▶ _ABOUT THIS EXERCISE_: Transcribe exactly, and only, the lines from the one containing "Given: Switch off" through the end of the entries below, leaving the pictures out.

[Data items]
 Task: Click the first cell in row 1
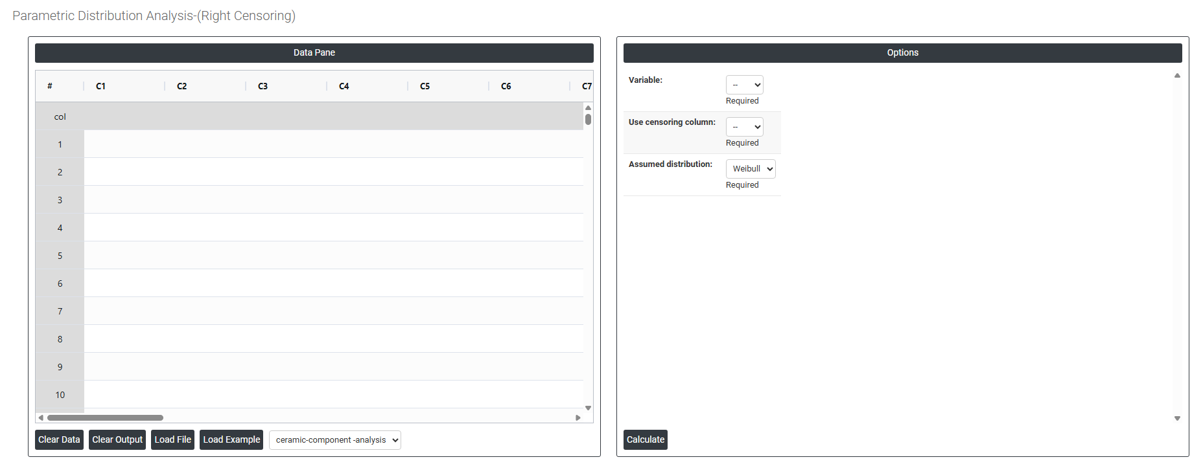tap(124, 144)
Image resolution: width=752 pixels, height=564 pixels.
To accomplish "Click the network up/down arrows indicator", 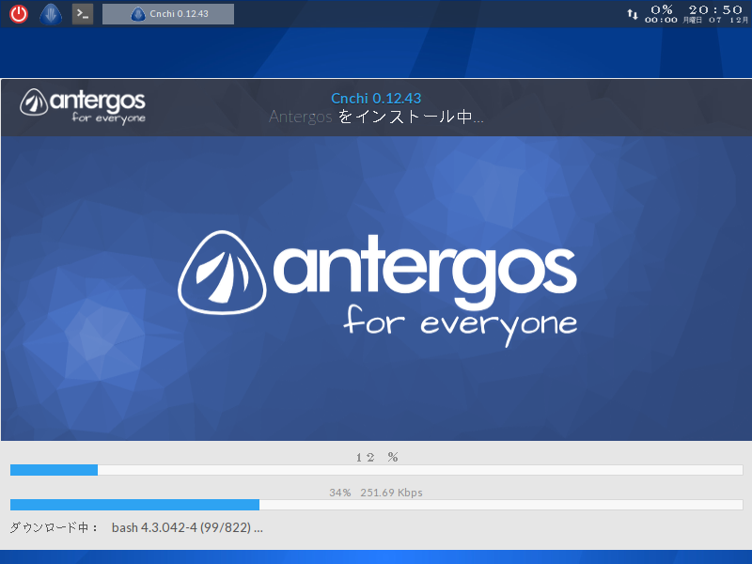I will (633, 13).
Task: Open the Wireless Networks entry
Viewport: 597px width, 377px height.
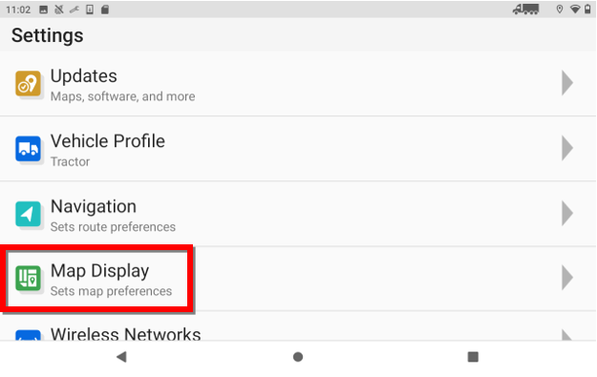Action: pos(298,326)
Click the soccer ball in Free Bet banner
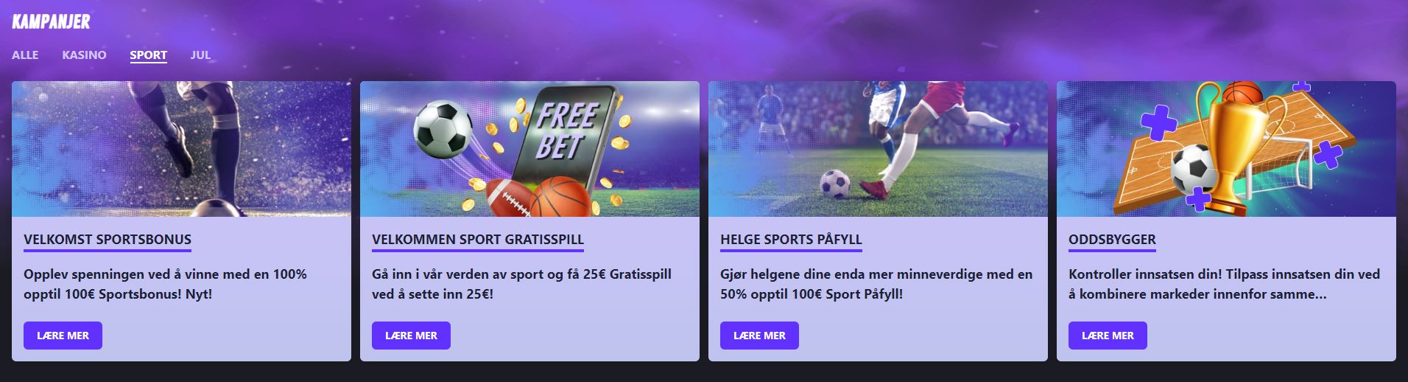This screenshot has width=1408, height=382. 443,129
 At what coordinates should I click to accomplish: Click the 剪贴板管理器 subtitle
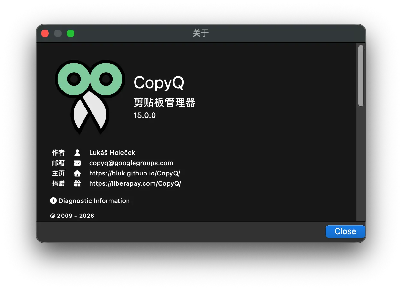(x=164, y=103)
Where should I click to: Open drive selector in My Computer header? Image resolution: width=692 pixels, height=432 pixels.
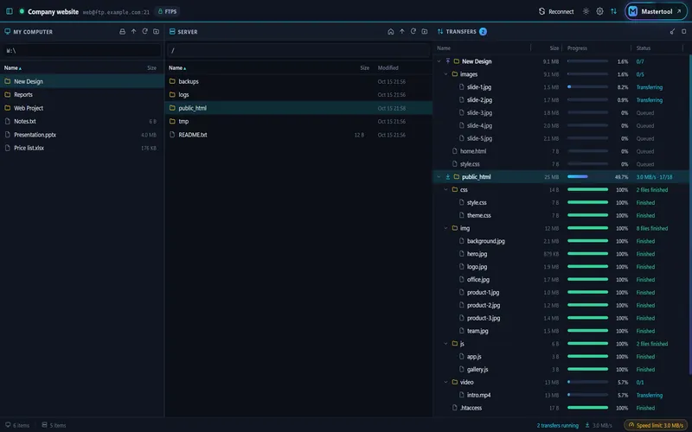[122, 32]
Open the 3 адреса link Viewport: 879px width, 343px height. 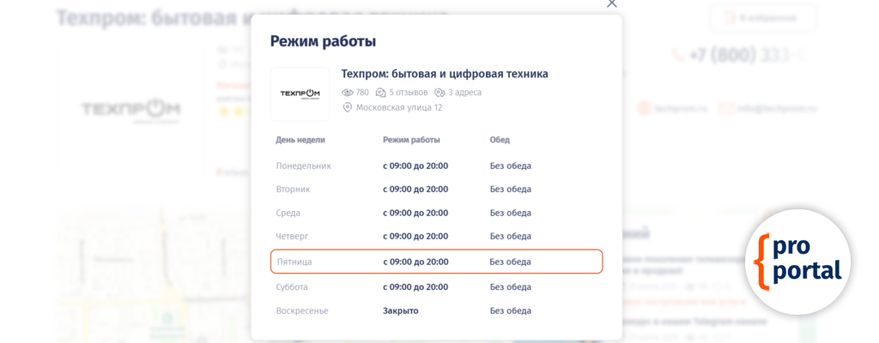464,93
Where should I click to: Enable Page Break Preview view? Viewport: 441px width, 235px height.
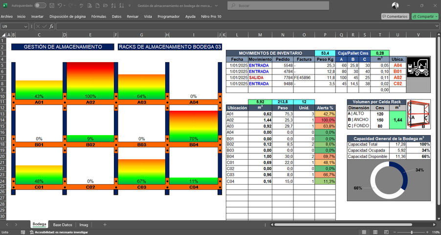[386, 232]
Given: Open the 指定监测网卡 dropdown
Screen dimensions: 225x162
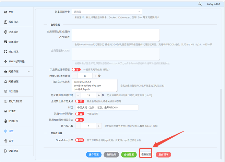Looking at the screenshot, I should 107,12.
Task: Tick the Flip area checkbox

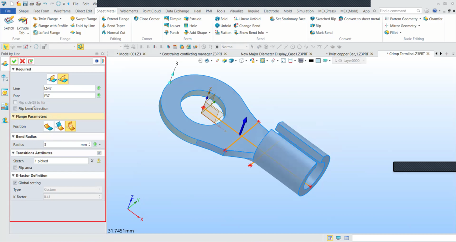Action: click(15, 168)
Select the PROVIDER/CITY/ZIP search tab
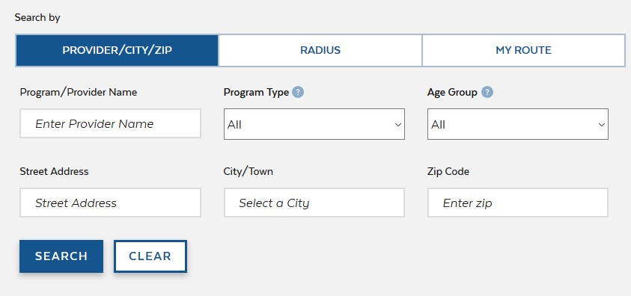631x296 pixels. point(117,50)
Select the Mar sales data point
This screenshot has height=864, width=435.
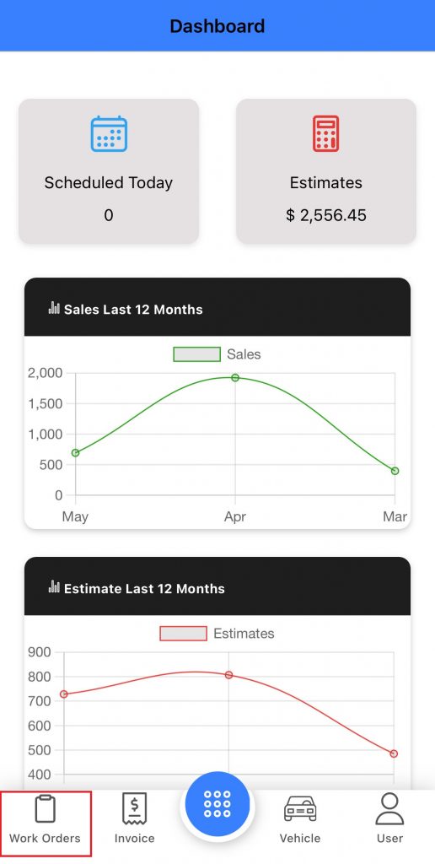395,471
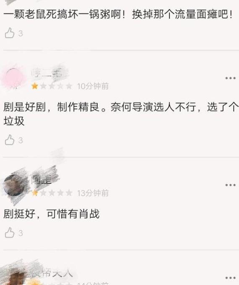Open avatar of the 13分钟前 reviewer
The height and width of the screenshot is (285, 239).
click(x=14, y=185)
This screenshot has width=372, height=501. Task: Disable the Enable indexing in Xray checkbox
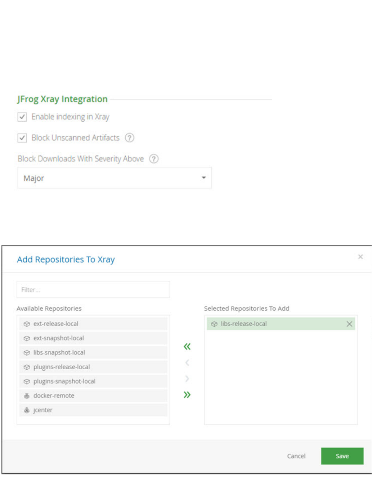(x=22, y=117)
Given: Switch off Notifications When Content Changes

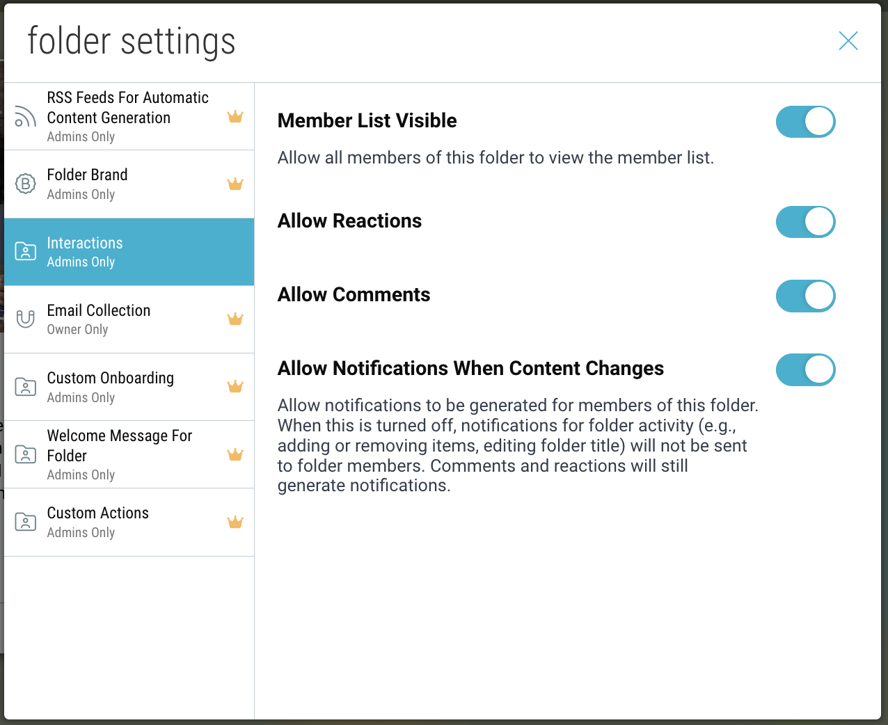Looking at the screenshot, I should pos(805,369).
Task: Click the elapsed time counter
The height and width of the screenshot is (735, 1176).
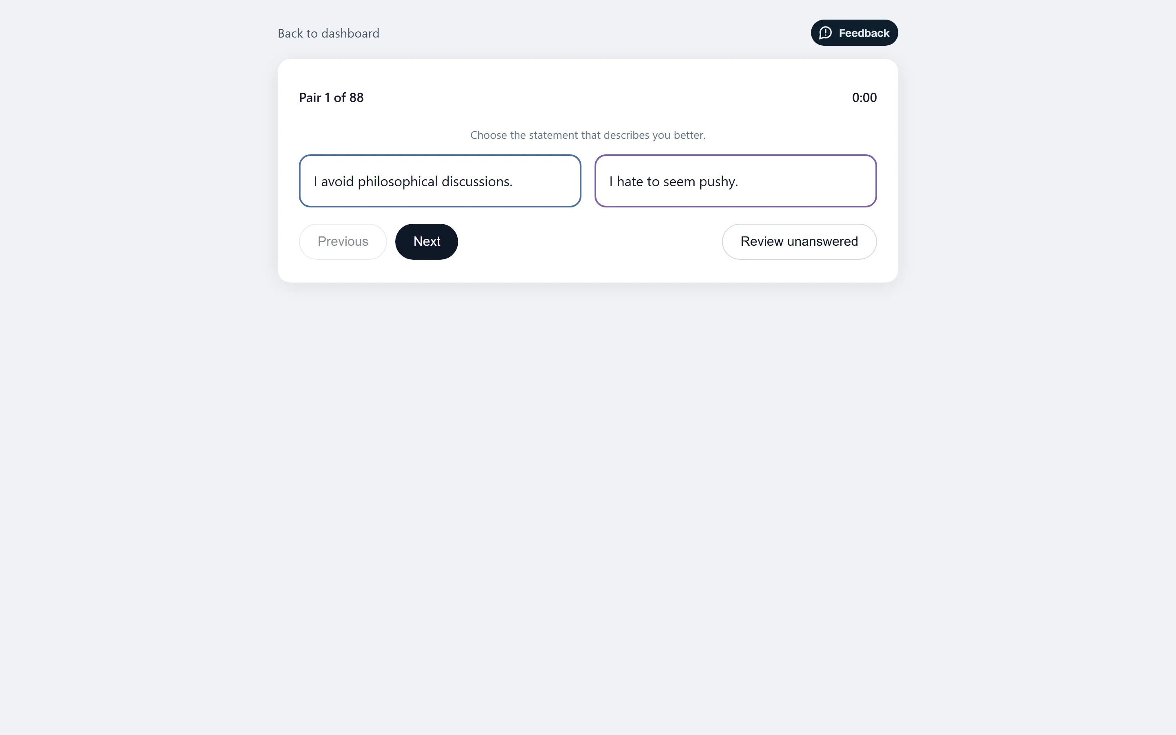Action: [864, 98]
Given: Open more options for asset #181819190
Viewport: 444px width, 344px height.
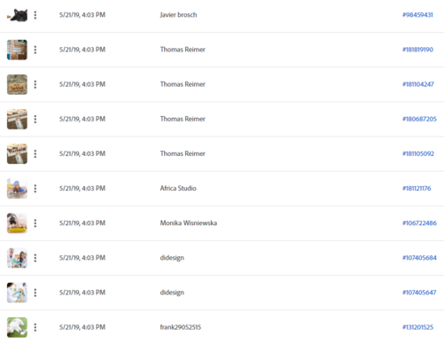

▶ _OUTPUT BELOW_:
Given: Switch off Notifications When Content Changes

Looking at the screenshot, I should pos(805,369).
Task: Click the elapsed time counter
The height and width of the screenshot is (735, 1176).
Action: [864, 98]
Given: Open more options for asset #181819190
Viewport: 444px width, 344px height.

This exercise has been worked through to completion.